The Storey Gardens are large walled gardens in two sections with a Georgian wall between them. For further details about the gardens and their history click here.
The eastern section nearer the Storey building is on two levels and contains an impressive copper beech tree. The western “inner garden” is accessed through gateways in the Georgian wall. This is an environmental artwork- an orchard, an artwork and a garden, known as “The Tasting Garden”.
In 1998 artranspennine98 provided funding for a permanent artwork in the western section of the Storey Gardens. This is The Tasting Garden, created by Mark Dion, an internationally renowned environmental artist.

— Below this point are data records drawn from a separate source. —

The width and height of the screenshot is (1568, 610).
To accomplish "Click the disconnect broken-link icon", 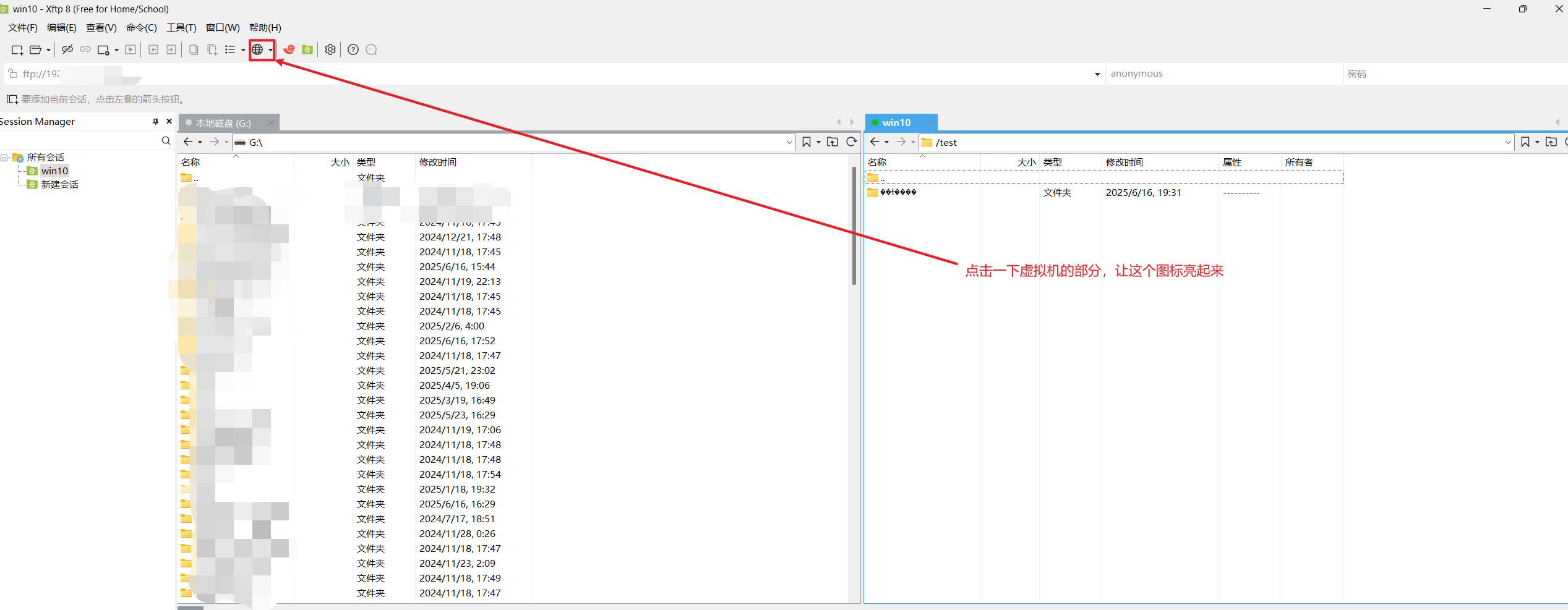I will [67, 49].
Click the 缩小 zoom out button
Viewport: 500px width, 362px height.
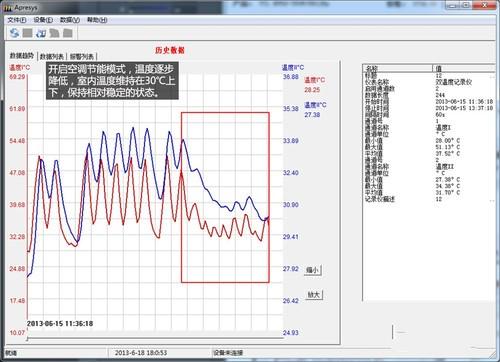[x=313, y=270]
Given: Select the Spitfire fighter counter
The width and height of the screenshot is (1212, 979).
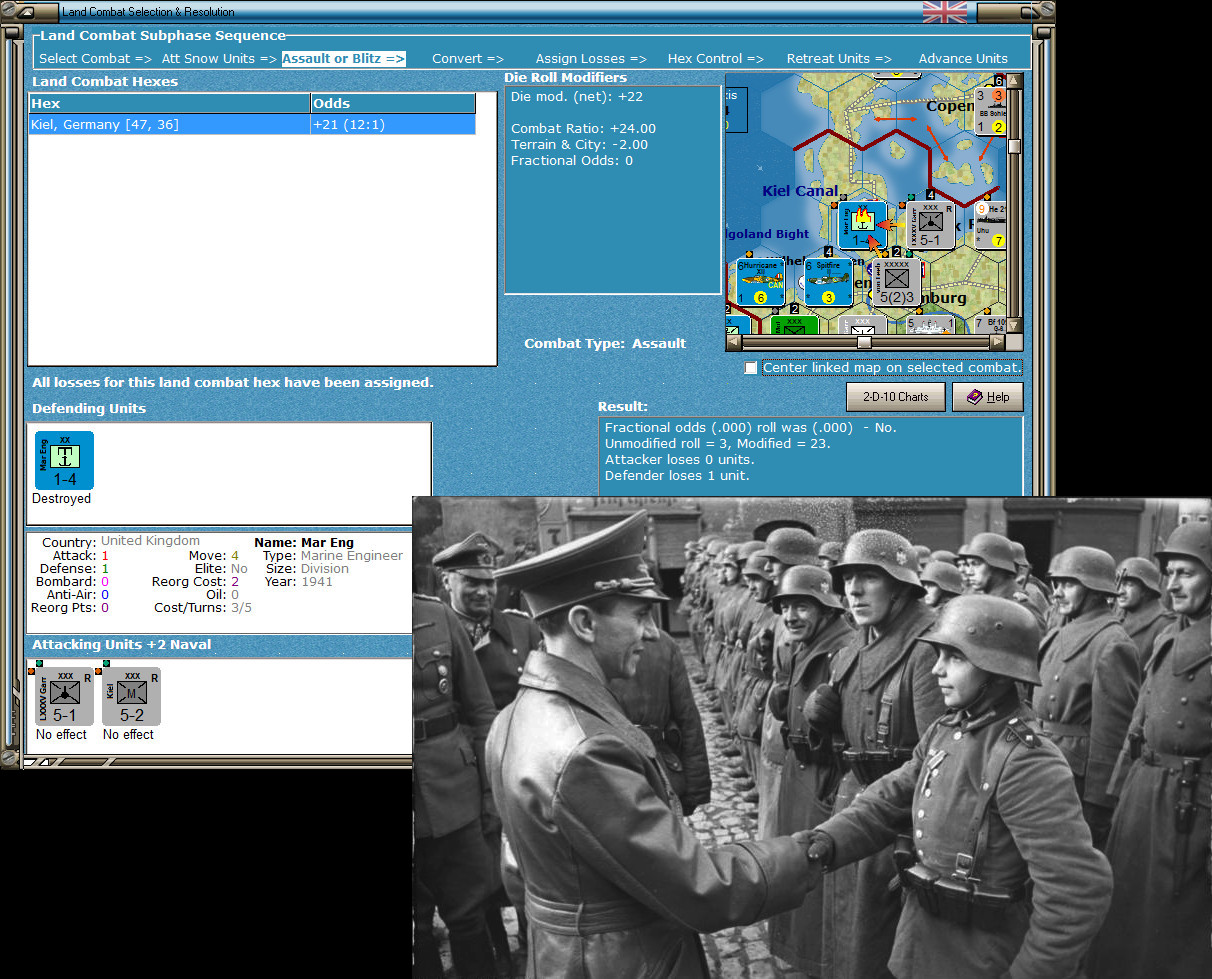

- Paths were laid out in the form of the branches of a tree,
- Old varieties of fruit trees (apple, cherry, plum and pear) were planted on each of the four main branches. Extinct varieties were marked by memorial stones.
- Plinths bearing a bronze sculpture of its fruit erected in front of each tree.
- A small folly, The Arboriculturalist’s Workshed, in one corner containing traditional gardening equipment, created as a monument to the people who produced the varieties of fruit trees that are part of our heritage.
Click on the image below for a layout of The Tasting Garden.
The Tasting Garden was Mark Dion’s first major commission in the UK and the only freely accessible piece of his public work in Europe. His subsequent commissions in this country include pieces for Tate London, Natural History Museum, Folkestone Triennial, and Porthmeor Studios, St Ives.
The Storey Gardens, including The Tasting Garden, were open to the public from 1998 to 2006. During closure of the gardens coinciding with the refurbishment of the Storey building, thieves stole the bronze fruit and damaged the plinths.
- Following the closure volunteers worked hard to remove invasive weeds and maintain the gardens.
- In 2013 the Friends of the Storey Gardens were formed, a group of volunteers working in partnership with Lancaster City Council towards restoration of these historic gardens.o
- In 2017 a grant was received from the Lancashire Environmental Fund to improve access and security. Upon completion of this work, the gardens were opened to the public on 26th March 2018.
Click on the image below for the story of The Tasting Garden from 1997 to mid-2019 and the people involved.
The gardens are open to the public Monday to Saturday from 9 am to 4 pm.